_Instructions to follow_. The part below that opens with the line containing "deneme bonusu (541, 2199)" and closes with the line containing "عروض بنده (1079, 1521)" should be copied exactly, minus any pictures.

_Supplied entries_.

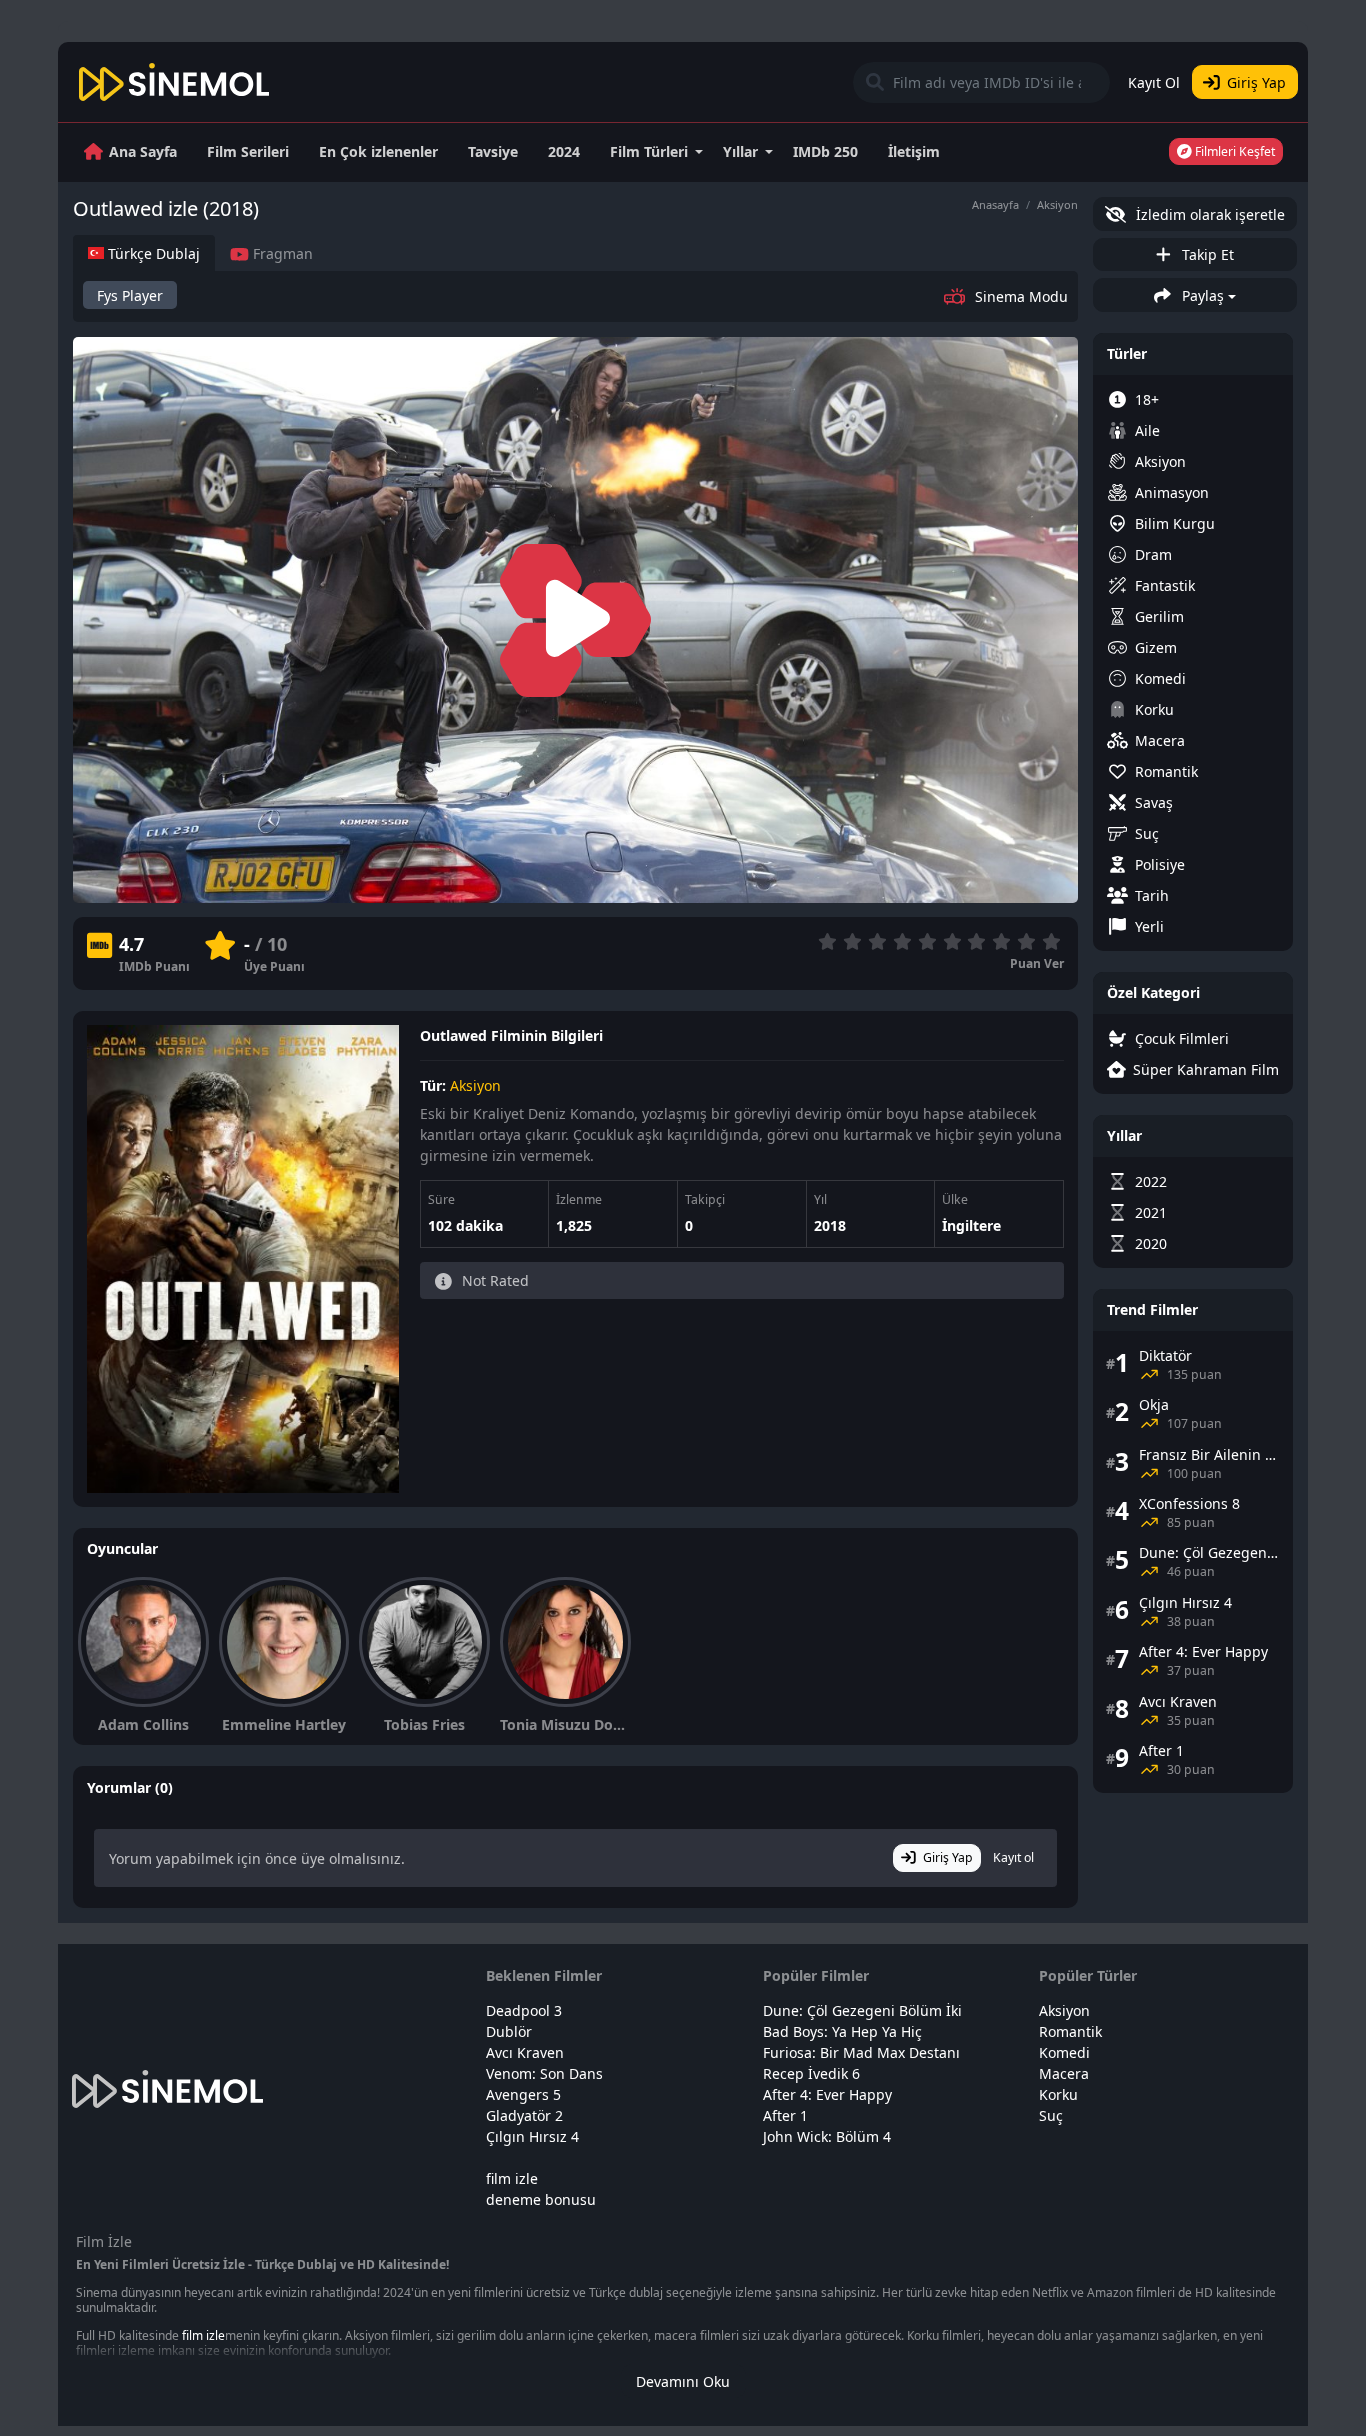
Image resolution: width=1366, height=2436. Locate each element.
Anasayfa (995, 204)
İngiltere (971, 1225)
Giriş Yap (1256, 82)
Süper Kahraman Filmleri (1206, 1069)
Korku (1154, 709)
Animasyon (1172, 492)
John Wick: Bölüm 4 (827, 2136)
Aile (1147, 430)
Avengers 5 (523, 2094)
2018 (830, 1225)
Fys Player (130, 295)
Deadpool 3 (524, 2010)
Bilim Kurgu (1175, 523)
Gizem (1156, 647)
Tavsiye (493, 151)
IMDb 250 (825, 151)
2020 (1151, 1243)
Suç (1147, 833)
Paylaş (1201, 295)
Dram (1153, 554)
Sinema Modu (1021, 296)
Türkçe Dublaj (152, 253)
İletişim (914, 151)
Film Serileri (248, 151)
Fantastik (1165, 585)
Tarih (1152, 895)
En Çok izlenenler (378, 151)
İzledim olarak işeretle (1208, 214)
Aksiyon (1057, 204)
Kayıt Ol (1154, 82)
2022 (1151, 1181)
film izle (512, 2178)
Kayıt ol (1013, 1857)
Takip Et (1206, 254)
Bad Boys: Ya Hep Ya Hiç (842, 2031)
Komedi (1160, 678)
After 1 (785, 2115)
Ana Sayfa (143, 151)
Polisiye (1160, 864)
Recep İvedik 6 (811, 2073)
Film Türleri (649, 151)
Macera (1160, 740)
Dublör (509, 2031)
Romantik (1166, 771)
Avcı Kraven (525, 2052)
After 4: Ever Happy (827, 2094)
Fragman (281, 253)
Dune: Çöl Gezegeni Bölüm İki (862, 2010)
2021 (1151, 1212)
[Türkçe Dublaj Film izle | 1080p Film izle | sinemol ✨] (174, 82)
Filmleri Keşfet (1233, 151)
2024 (564, 151)
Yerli (1149, 926)
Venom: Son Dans (544, 2073)
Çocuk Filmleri (1182, 1038)
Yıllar (740, 151)
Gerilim (1159, 616)
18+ (1147, 399)
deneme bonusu (541, 2199)
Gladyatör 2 (524, 2115)
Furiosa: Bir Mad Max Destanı (861, 2052)
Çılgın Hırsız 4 (532, 2136)
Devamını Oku (683, 2381)
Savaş (1154, 802)
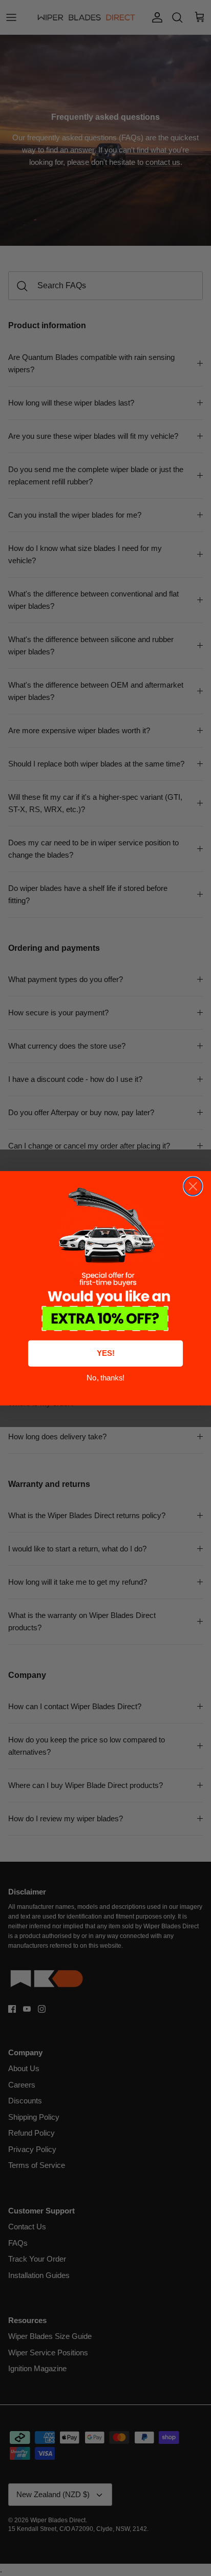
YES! (106, 1353)
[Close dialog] (193, 1186)
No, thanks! (105, 1378)
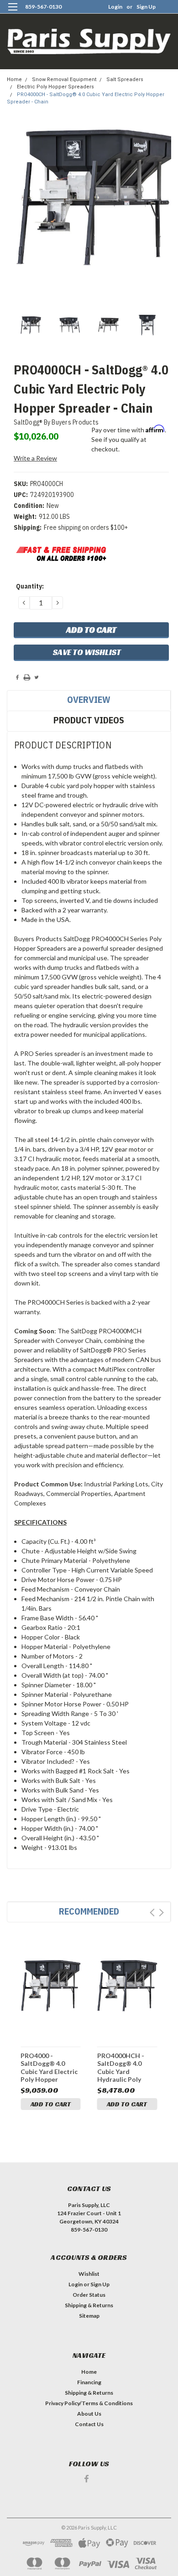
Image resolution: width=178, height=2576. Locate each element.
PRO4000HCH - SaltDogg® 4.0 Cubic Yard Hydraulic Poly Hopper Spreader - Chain (125, 2067)
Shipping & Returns (89, 2305)
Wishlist (89, 2273)
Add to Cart (51, 2104)
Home (14, 79)
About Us (89, 2413)
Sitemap (89, 2315)
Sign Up (146, 6)
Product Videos (88, 720)
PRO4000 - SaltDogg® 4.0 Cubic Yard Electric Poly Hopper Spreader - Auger (49, 2067)
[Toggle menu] (12, 12)
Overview (88, 699)
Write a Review (35, 458)
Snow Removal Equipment (64, 79)
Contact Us (89, 2424)
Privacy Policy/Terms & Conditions (89, 2403)
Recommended (89, 1911)
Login (115, 6)
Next (161, 1912)
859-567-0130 (43, 6)
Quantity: (30, 586)
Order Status (89, 2294)
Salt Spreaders (124, 79)
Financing (89, 2382)
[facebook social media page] (86, 2478)
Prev (152, 1912)
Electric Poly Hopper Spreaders (55, 87)
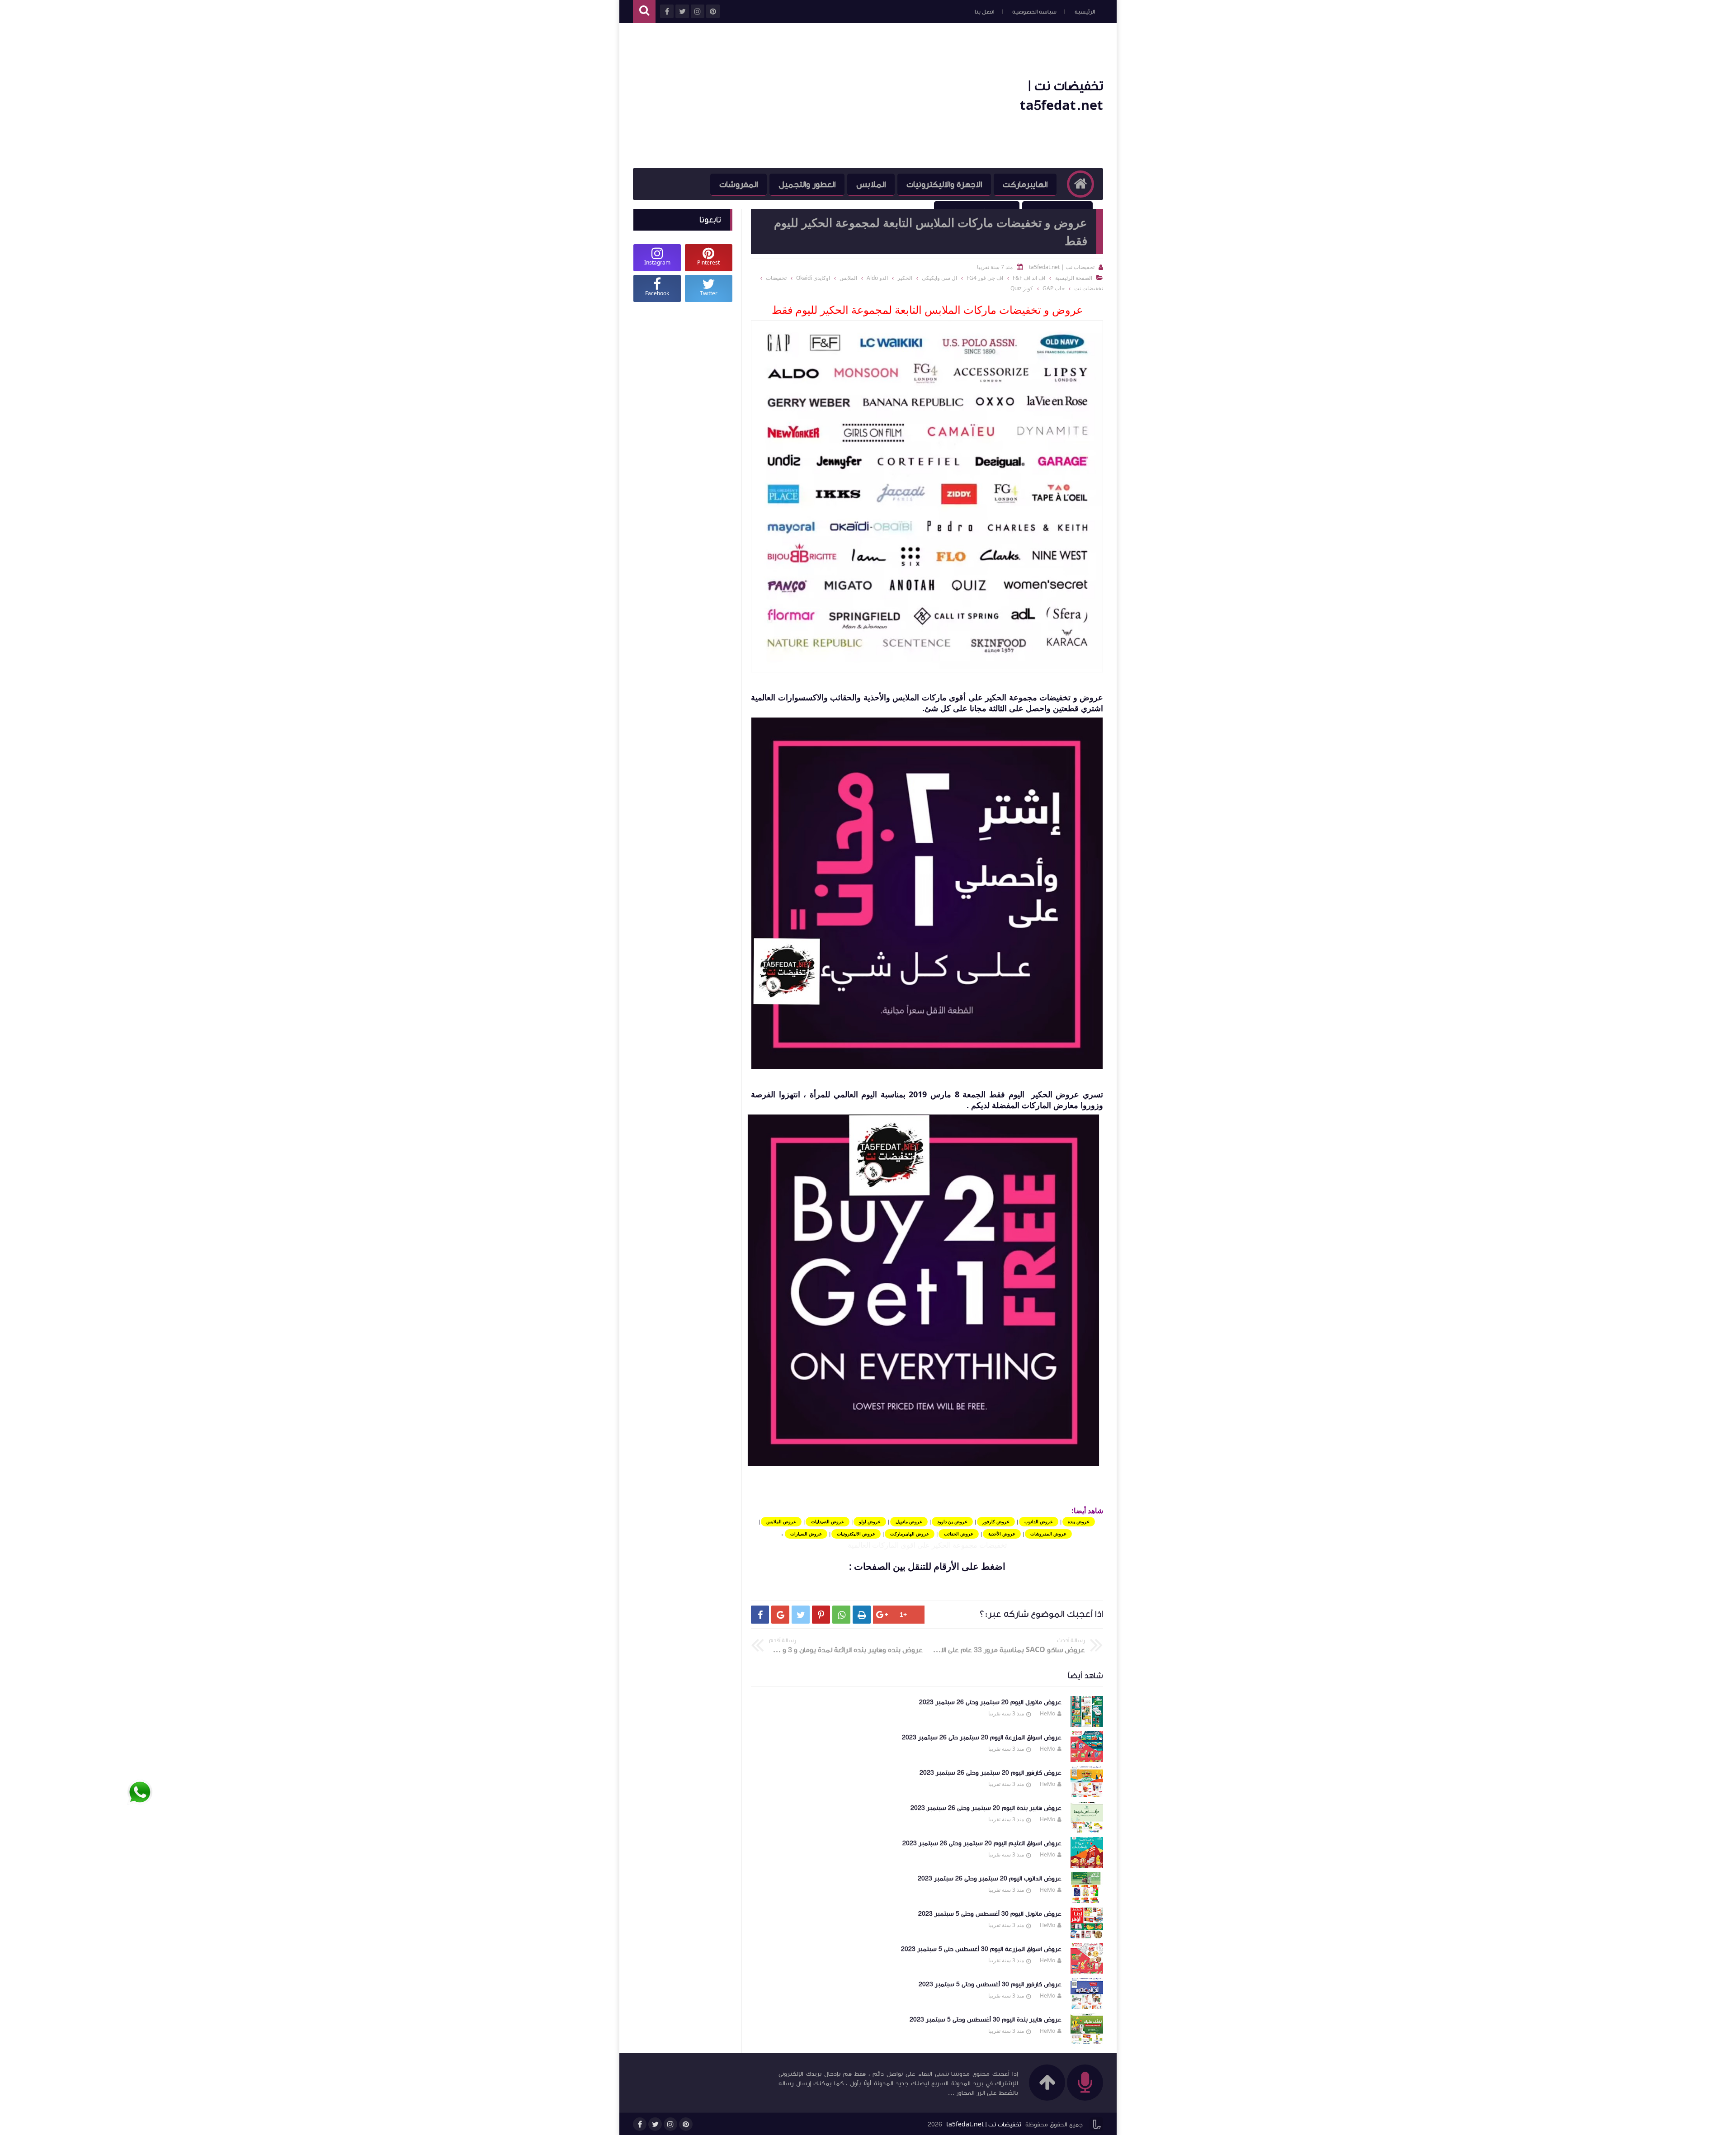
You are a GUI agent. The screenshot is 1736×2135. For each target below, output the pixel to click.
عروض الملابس (781, 1521)
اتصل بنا (984, 12)
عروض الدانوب (1038, 1521)
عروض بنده (1079, 1521)
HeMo (1047, 1713)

_Response to the exercise_.
deneme bonusu (541, 2199)
Gladyatör 2 (524, 2115)
Furiosa: Bir Mad Max Destanı (861, 2052)
Çılgın Hırsız 4 (532, 2136)
Devamını Oku (683, 2381)
Savaş (1154, 802)
YES! (106, 1353)
[Close dialog] (193, 1186)
No, thanks! (105, 1378)
Image resolution: width=178, height=2576. Locate each element.
PRO4000HCH - SaltDogg® 4.0 Cubic Yard Hydraulic Poly Hopper Spreader - Chain (125, 2067)
Shipping & Returns (89, 2305)
Wishlist (89, 2273)
Add to Cart (51, 2104)
Home (14, 79)
About Us (89, 2413)
Sitemap (89, 2315)
Sign Up (146, 6)
Product Videos (88, 720)
PRO4000 - SaltDogg® 4.0 Cubic Yard Electric Poly Hopper Spreader - Auger (49, 2067)
[Toggle menu] (12, 12)
Overview (88, 699)
Write a Review (35, 458)
Snow Removal Equipment (64, 79)
Contact Us (89, 2424)
Privacy Policy/Terms & Conditions (89, 2403)
Recommended (89, 1911)
Login (115, 6)
Next (161, 1912)
859-567-0130 (43, 6)
Quantity: (30, 586)
Order Status (89, 2294)
Salt Spreaders (124, 79)
Financing (89, 2382)
[facebook social media page] (86, 2478)
Prev (152, 1912)
Electric Poly Hopper Spreaders (55, 87)
You are a GUI agent. The screenshot is 1736×2135. For each target below, output the pixel to click.
عروض الملابس (781, 1521)
اتصل بنا (984, 12)
عروض الدانوب (1038, 1521)
عروض بنده (1079, 1521)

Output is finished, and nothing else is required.